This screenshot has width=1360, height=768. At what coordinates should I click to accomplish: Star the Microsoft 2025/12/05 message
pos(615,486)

---

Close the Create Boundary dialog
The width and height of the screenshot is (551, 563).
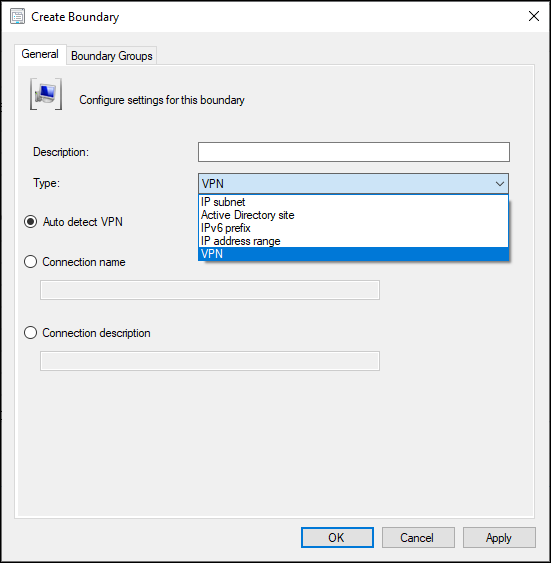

...

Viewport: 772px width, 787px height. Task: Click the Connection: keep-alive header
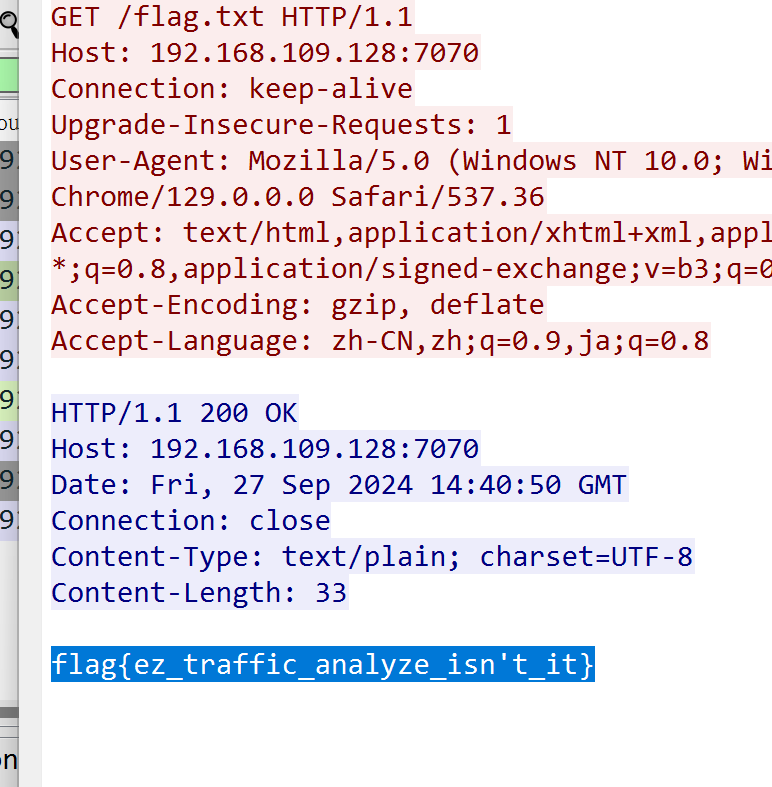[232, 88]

What you will do
Only one stretch of the records above is wanted: the lines between the one holding "Close the Create Boundary dialog" and the one holding "The width and", inclusive, reproduced exactly.

Answer
Close the Create Boundary dialog
The width and height of the screenshot is (551, 563).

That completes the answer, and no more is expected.